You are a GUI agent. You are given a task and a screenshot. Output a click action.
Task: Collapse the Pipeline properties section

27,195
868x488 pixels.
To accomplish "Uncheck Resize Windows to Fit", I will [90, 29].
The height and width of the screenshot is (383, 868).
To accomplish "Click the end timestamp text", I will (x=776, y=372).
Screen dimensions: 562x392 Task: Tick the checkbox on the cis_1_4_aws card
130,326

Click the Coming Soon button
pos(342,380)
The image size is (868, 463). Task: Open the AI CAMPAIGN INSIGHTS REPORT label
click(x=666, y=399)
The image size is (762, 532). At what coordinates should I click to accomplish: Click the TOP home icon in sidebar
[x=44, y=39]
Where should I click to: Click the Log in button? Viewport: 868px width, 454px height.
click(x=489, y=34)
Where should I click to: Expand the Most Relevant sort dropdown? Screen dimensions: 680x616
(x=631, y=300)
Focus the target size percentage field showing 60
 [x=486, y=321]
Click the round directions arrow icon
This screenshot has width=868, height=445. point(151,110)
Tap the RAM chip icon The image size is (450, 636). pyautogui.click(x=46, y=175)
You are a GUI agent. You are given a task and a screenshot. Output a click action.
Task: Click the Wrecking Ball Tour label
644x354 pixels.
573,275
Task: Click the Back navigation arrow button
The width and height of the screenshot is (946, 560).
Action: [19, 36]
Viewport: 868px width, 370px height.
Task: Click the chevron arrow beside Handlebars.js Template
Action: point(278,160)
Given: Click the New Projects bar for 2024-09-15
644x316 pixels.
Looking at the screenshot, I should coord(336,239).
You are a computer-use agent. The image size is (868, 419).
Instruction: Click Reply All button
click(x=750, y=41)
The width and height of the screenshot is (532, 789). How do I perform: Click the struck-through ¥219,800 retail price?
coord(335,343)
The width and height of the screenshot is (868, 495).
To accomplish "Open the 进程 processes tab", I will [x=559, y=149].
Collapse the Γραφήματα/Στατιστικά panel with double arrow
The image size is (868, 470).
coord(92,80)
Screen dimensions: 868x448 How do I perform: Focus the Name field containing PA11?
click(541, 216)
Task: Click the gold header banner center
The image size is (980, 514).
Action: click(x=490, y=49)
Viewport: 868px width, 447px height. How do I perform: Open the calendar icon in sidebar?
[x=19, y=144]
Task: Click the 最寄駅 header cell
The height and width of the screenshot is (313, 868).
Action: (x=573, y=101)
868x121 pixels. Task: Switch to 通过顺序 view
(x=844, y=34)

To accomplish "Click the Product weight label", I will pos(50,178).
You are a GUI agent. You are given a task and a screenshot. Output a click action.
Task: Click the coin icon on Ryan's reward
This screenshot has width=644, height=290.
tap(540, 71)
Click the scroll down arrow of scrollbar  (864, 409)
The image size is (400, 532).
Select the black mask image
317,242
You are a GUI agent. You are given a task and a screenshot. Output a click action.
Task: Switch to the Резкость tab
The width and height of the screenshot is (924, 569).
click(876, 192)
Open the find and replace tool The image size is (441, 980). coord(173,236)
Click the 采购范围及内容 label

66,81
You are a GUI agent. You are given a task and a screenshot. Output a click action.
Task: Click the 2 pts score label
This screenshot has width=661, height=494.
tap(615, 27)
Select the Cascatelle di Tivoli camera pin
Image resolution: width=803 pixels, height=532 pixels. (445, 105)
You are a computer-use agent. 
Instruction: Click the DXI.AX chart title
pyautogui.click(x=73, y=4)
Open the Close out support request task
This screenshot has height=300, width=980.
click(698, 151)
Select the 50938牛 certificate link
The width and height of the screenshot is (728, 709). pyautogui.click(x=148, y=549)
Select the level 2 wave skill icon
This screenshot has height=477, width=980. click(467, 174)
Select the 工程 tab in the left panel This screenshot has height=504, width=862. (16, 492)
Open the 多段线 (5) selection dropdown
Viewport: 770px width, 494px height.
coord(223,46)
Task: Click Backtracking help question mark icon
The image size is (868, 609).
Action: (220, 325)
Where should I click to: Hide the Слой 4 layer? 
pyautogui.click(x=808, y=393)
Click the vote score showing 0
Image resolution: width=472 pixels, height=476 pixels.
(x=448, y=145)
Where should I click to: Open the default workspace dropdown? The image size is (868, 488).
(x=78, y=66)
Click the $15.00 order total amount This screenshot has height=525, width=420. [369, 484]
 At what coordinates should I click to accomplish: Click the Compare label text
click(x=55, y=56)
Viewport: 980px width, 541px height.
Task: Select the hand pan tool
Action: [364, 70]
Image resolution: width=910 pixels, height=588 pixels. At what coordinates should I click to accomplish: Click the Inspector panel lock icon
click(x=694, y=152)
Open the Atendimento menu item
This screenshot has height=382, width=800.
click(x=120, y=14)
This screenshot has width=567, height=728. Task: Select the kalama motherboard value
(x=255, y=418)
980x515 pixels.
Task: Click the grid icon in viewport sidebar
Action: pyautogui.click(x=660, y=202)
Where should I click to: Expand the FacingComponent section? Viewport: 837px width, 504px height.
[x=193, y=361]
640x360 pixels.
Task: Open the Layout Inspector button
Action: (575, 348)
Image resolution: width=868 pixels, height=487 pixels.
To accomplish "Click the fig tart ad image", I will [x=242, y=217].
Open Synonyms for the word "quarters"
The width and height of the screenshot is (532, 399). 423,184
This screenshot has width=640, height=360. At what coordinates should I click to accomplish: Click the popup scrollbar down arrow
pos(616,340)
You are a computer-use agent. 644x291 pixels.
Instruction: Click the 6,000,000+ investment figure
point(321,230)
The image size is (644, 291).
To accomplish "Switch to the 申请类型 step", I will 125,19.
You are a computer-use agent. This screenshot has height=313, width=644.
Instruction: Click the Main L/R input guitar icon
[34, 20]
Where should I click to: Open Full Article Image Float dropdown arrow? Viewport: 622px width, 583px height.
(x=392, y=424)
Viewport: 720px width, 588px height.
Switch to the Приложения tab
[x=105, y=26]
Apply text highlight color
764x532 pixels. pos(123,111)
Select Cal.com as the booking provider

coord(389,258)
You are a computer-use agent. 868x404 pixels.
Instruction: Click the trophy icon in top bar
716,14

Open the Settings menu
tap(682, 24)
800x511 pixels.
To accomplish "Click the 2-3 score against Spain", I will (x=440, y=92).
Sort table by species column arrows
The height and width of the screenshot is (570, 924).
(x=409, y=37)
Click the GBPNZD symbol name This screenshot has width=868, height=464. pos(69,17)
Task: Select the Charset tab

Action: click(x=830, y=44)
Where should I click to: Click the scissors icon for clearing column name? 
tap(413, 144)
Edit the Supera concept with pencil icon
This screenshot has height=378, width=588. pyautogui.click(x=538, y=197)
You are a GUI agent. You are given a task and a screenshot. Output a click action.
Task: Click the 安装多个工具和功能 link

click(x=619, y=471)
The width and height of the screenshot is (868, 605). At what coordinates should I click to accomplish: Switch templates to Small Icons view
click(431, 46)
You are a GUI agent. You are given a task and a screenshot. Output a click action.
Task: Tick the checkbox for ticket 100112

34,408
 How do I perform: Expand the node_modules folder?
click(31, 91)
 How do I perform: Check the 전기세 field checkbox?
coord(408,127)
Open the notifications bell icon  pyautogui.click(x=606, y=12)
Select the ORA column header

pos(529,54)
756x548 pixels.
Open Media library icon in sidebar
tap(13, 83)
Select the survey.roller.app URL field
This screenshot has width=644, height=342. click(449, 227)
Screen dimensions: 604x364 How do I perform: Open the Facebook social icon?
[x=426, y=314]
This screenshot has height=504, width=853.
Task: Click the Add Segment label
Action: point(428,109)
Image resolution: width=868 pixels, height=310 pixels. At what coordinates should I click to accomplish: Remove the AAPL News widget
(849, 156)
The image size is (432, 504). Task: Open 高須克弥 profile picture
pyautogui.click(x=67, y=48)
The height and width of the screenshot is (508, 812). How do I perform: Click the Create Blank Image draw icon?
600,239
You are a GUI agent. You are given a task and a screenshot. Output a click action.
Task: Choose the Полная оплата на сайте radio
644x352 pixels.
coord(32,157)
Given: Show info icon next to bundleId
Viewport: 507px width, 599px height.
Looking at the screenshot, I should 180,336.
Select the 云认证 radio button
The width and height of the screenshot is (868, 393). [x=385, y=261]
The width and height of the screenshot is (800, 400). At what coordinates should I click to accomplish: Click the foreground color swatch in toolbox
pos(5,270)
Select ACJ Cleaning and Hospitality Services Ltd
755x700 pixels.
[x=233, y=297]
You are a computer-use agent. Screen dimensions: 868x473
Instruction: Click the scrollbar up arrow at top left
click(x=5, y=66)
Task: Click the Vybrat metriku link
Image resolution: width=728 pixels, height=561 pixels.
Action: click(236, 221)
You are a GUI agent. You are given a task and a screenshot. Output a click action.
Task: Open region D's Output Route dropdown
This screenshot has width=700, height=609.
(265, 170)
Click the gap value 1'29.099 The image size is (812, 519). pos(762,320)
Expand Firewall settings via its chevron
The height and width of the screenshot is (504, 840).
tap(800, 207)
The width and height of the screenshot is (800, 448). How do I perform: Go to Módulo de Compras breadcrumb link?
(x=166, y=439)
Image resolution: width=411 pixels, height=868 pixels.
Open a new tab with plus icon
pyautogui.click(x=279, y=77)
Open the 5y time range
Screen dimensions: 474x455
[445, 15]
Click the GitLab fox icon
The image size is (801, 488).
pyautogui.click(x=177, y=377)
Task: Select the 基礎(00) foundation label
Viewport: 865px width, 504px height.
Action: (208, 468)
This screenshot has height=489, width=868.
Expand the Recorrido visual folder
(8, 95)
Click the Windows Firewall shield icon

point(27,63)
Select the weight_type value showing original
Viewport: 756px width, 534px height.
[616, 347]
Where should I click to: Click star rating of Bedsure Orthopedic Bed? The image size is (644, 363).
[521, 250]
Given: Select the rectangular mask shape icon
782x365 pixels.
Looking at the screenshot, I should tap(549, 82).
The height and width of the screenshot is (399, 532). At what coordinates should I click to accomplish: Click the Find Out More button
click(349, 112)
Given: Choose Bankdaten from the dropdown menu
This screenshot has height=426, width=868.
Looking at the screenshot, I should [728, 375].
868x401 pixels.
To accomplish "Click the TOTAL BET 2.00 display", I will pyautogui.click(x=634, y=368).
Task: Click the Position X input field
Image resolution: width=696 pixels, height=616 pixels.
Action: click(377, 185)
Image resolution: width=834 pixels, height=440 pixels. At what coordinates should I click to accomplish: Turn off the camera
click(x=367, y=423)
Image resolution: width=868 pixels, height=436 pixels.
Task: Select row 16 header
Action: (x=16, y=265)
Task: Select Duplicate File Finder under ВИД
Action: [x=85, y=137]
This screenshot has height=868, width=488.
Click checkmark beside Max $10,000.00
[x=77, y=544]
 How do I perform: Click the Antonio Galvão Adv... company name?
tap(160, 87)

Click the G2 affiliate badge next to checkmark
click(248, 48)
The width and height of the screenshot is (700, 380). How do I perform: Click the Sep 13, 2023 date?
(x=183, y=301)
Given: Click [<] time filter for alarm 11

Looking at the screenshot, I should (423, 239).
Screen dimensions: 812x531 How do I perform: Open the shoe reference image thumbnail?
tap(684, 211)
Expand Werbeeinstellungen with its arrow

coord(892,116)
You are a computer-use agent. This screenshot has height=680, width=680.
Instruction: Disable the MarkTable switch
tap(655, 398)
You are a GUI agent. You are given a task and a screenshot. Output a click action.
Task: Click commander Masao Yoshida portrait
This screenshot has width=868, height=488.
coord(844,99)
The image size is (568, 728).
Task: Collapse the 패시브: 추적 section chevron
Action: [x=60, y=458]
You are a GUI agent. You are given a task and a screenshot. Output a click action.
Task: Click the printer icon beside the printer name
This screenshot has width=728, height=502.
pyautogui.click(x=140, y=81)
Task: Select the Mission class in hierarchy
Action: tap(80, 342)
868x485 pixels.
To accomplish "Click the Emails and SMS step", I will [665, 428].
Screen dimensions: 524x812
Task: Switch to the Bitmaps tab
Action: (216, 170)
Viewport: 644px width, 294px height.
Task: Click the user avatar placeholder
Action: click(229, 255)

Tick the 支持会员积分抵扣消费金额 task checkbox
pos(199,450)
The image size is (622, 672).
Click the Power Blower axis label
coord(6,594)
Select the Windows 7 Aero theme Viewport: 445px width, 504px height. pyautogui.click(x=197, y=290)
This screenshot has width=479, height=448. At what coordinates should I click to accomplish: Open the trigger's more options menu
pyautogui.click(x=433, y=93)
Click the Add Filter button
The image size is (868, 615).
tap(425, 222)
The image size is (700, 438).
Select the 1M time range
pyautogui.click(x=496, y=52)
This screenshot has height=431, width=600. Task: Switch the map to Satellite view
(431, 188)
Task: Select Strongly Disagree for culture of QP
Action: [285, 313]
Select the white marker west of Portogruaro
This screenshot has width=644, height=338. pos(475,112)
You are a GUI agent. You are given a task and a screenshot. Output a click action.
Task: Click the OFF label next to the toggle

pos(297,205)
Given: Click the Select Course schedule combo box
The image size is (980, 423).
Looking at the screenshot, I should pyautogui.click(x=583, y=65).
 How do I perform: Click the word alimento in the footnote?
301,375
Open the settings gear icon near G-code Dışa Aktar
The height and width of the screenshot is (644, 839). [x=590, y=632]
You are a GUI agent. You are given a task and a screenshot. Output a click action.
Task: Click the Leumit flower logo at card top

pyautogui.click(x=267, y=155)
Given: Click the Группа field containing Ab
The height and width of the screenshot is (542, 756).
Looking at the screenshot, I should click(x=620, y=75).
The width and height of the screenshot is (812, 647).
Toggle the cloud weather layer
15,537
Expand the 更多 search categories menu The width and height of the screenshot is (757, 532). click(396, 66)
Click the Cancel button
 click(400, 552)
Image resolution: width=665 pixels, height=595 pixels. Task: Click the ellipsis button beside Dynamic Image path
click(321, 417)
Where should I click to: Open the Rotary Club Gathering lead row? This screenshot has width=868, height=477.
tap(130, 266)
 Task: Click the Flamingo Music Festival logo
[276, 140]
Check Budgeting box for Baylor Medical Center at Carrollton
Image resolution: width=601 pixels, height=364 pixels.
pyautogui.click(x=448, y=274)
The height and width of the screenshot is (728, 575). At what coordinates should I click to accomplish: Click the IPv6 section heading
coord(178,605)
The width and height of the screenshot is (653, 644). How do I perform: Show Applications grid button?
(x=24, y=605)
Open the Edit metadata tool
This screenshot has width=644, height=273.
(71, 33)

§ **Work instructions**
Each line above where the word "score" occurs should be returned in full.

§ **Output**
Task: Click the 2 pts score label
Click the vote score showing 0
To accomplish "Click the 2-3 score against Spain", I will (x=440, y=92).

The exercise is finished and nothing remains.